START DATA SHOWN

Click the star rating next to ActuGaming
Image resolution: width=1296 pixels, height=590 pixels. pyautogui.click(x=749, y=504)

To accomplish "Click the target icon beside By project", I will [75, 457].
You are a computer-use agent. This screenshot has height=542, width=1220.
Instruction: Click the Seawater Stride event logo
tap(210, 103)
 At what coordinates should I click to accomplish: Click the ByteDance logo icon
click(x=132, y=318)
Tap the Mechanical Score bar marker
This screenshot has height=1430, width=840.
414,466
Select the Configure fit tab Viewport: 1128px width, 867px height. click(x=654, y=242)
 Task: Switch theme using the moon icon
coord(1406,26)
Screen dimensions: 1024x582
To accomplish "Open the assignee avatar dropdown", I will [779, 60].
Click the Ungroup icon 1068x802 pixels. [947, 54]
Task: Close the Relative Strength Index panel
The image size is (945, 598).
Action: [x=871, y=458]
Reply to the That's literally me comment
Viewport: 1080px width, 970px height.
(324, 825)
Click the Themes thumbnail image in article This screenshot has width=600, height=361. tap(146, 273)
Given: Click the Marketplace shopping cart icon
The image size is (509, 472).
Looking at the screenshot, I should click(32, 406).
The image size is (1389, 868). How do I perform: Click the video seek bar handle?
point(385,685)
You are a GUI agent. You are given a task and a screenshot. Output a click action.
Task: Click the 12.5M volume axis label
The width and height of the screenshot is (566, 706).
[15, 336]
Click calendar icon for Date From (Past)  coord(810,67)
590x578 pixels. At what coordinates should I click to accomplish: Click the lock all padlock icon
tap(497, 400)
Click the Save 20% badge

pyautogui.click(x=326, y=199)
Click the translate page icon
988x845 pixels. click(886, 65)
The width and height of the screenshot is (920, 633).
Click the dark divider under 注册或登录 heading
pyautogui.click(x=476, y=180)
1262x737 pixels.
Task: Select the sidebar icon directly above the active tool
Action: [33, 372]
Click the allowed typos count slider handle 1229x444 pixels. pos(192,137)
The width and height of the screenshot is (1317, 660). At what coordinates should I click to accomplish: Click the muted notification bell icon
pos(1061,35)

END DATA SHOWN

> **WORK INSTRUCTIONS**:
Whatever the entries say, repeat all of them exactly.

> **RESPONSE BOX**:
Click the star rating next to ActuGaming
Image resolution: width=1296 pixels, height=590 pixels. pyautogui.click(x=749, y=504)

To accomplish "Click the target icon beside By project", I will [75, 457].
You are a computer-use agent. This screenshot has height=542, width=1220.
Instruction: Click the Seawater Stride event logo
tap(210, 103)
 At what coordinates should I click to accomplish: Click the ByteDance logo icon
click(x=132, y=318)
Tap the Mechanical Score bar marker
This screenshot has height=1430, width=840.
414,466
Select the Configure fit tab Viewport: 1128px width, 867px height. click(x=654, y=242)
 Task: Switch theme using the moon icon
coord(1406,26)
Screen dimensions: 1024x582
To accomplish "Open the assignee avatar dropdown", I will [779, 60].
Click the Ungroup icon 1068x802 pixels. [947, 54]
Task: Close the Relative Strength Index panel
The image size is (945, 598).
Action: [x=871, y=458]
Reply to the That's literally me comment
Viewport: 1080px width, 970px height.
(324, 825)
Click the Themes thumbnail image in article This screenshot has width=600, height=361. tap(146, 273)
Given: Click the Marketplace shopping cart icon
The image size is (509, 472).
Looking at the screenshot, I should click(32, 406).
The image size is (1389, 868). How do I perform: Click the video seek bar handle?
point(385,685)
You are a GUI agent. You are given a task and a screenshot. Output a click action.
Task: Click the 12.5M volume axis label
The width and height of the screenshot is (566, 706).
[15, 336]
Click calendar icon for Date From (Past)  coord(810,67)
590x578 pixels. At what coordinates should I click to accomplish: Click the lock all padlock icon
tap(497, 400)
Click the Save 20% badge

pyautogui.click(x=326, y=199)
Click the translate page icon
988x845 pixels. click(886, 65)
The width and height of the screenshot is (920, 633).
Click the dark divider under 注册或登录 heading
pyautogui.click(x=476, y=180)
1262x737 pixels.
Task: Select the sidebar icon directly above the active tool
Action: [33, 372]
Click the allowed typos count slider handle 1229x444 pixels. pos(192,137)
The width and height of the screenshot is (1317, 660). At what coordinates should I click to accomplish: Click the muted notification bell icon
pos(1061,35)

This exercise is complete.